[Work required]: Set down all the data again. Change nothing.

[Provided records]:
* * * *

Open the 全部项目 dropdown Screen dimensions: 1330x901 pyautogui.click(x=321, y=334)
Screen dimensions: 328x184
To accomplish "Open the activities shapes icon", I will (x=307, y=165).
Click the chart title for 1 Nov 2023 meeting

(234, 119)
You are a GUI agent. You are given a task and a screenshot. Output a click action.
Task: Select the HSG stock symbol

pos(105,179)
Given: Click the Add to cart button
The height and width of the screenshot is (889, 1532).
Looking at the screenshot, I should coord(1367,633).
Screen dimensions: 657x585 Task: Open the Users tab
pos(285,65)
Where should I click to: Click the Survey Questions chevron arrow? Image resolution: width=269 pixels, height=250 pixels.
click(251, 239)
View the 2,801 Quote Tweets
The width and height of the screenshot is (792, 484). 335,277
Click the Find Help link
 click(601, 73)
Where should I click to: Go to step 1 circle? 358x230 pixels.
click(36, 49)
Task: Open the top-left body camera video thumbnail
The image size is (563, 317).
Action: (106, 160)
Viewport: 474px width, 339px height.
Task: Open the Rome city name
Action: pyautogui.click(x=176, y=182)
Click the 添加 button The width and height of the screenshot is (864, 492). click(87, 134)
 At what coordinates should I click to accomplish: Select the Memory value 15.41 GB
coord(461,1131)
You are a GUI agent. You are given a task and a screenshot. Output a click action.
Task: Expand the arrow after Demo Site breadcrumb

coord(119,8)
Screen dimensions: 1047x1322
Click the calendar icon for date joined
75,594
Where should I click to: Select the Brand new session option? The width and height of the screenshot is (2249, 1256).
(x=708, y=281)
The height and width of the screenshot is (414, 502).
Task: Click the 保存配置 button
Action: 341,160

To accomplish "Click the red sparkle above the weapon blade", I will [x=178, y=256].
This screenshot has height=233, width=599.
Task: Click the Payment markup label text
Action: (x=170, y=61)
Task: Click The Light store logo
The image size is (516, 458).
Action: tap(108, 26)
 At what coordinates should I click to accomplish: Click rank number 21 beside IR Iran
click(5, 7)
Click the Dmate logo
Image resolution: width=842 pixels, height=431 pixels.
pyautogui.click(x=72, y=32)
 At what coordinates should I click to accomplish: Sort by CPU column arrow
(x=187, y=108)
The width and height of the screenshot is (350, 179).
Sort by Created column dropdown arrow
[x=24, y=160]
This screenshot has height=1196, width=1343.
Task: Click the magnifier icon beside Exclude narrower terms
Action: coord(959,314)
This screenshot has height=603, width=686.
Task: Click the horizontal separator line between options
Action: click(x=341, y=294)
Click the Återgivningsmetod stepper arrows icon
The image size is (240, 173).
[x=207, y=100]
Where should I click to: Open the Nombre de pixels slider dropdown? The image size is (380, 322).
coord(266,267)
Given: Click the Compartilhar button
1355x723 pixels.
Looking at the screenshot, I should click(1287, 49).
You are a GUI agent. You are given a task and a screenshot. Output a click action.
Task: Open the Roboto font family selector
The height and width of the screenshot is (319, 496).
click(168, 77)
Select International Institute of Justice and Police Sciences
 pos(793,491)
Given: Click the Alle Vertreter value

* * * *

[Result of this exercise]:
Open the 全部项目 dropdown Screen dimensions: 1330x901 pyautogui.click(x=321, y=334)
Screen dimensions: 328x184
To accomplish "Open the activities shapes icon", I will (x=307, y=165).
Click the chart title for 1 Nov 2023 meeting

(234, 119)
You are a GUI agent. You are given a task and a screenshot. Output a click action.
Task: Select the HSG stock symbol

pos(105,179)
Given: Click the Add to cart button
The height and width of the screenshot is (889, 1532).
Looking at the screenshot, I should coord(1367,633).
Screen dimensions: 657x585 Task: Open the Users tab
pos(285,65)
Where should I click to: Click the Survey Questions chevron arrow? Image resolution: width=269 pixels, height=250 pixels.
click(251, 239)
View the 2,801 Quote Tweets
The width and height of the screenshot is (792, 484). 335,277
Click the Find Help link
 click(601, 73)
Where should I click to: Go to step 1 circle? 358x230 pixels.
click(36, 49)
Task: Open the top-left body camera video thumbnail
The image size is (563, 317).
Action: (106, 160)
Viewport: 474px width, 339px height.
Task: Open the Rome city name
Action: pyautogui.click(x=176, y=182)
Click the 添加 button The width and height of the screenshot is (864, 492). click(87, 134)
 At what coordinates should I click to accomplish: Select the Memory value 15.41 GB
coord(461,1131)
You are a GUI agent. You are given a task and a screenshot. Output a click action.
Task: Expand the arrow after Demo Site breadcrumb

coord(119,8)
Screen dimensions: 1047x1322
Click the calendar icon for date joined
75,594
Where should I click to: Select the Brand new session option? The width and height of the screenshot is (2249, 1256).
(x=708, y=281)
The height and width of the screenshot is (414, 502).
Task: Click the 保存配置 button
Action: 341,160

To accomplish "Click the red sparkle above the weapon blade", I will [x=178, y=256].
This screenshot has height=233, width=599.
Task: Click the Payment markup label text
Action: (x=170, y=61)
Task: Click The Light store logo
The image size is (516, 458).
Action: tap(108, 26)
 At what coordinates should I click to accomplish: Click rank number 21 beside IR Iran
click(5, 7)
Click the Dmate logo
Image resolution: width=842 pixels, height=431 pixels.
pyautogui.click(x=72, y=32)
 At what coordinates should I click to accomplish: Sort by CPU column arrow
(x=187, y=108)
The width and height of the screenshot is (350, 179).
Sort by Created column dropdown arrow
[x=24, y=160]
This screenshot has height=1196, width=1343.
Task: Click the magnifier icon beside Exclude narrower terms
Action: coord(959,314)
This screenshot has height=603, width=686.
Task: Click the horizontal separator line between options
Action: click(x=341, y=294)
Click the Återgivningsmetod stepper arrows icon
The image size is (240, 173).
[x=207, y=100]
Where should I click to: Open the Nombre de pixels slider dropdown? The image size is (380, 322).
coord(266,267)
Given: Click the Compartilhar button
1355x723 pixels.
Looking at the screenshot, I should click(1287, 49).
You are a GUI agent. You are given a task and a screenshot. Output a click action.
Task: Open the Roboto font family selector
The height and width of the screenshot is (319, 496).
click(168, 77)
Select International Institute of Justice and Police Sciences
 pos(793,491)
Given: Click the Alle Vertreter value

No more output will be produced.